## Material for this exercise
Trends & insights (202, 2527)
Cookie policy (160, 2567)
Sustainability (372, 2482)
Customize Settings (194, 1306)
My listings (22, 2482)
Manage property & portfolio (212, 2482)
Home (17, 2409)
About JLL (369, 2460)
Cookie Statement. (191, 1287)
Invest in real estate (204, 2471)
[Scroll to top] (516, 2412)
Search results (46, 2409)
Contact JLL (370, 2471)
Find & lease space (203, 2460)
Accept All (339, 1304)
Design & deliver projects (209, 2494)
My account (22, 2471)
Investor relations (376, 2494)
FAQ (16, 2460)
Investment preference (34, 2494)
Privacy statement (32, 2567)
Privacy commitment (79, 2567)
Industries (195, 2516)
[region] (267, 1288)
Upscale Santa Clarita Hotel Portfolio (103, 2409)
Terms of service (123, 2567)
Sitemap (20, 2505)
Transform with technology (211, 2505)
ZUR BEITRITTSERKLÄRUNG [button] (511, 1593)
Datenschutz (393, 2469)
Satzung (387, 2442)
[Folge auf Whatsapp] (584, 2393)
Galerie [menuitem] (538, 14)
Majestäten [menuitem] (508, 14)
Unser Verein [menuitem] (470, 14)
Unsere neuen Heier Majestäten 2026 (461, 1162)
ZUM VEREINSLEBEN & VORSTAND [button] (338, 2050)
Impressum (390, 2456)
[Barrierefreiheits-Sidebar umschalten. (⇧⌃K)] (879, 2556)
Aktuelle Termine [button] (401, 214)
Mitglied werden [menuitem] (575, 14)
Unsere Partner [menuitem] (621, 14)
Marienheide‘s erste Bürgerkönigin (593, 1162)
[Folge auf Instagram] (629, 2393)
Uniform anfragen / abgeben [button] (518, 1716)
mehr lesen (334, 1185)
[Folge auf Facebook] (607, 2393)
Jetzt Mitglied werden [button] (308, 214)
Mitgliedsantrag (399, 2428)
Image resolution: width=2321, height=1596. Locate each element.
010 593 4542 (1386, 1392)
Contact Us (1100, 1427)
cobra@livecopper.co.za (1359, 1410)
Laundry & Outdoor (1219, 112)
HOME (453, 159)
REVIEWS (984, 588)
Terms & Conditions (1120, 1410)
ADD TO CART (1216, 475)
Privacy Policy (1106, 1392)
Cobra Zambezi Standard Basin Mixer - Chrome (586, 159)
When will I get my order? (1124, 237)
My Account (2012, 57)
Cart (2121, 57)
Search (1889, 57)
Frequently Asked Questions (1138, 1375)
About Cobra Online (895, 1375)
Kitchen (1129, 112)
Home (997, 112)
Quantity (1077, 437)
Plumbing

## Your objective
Of the entries above, repeat exactly the lines from the line with "Marienheide‘s erste Bürgerkönigin (593, 1162)" through the line with "Mitgliedsantrag (399, 2428)", both of them included.

## Answer for this exercise
Marienheide‘s erste Bürgerkönigin (593, 1162)
[Folge auf Instagram] (629, 2393)
Uniform anfragen / abgeben [button] (518, 1716)
mehr lesen (334, 1185)
[Folge auf Facebook] (607, 2393)
Jetzt Mitglied werden [button] (308, 214)
Mitgliedsantrag (399, 2428)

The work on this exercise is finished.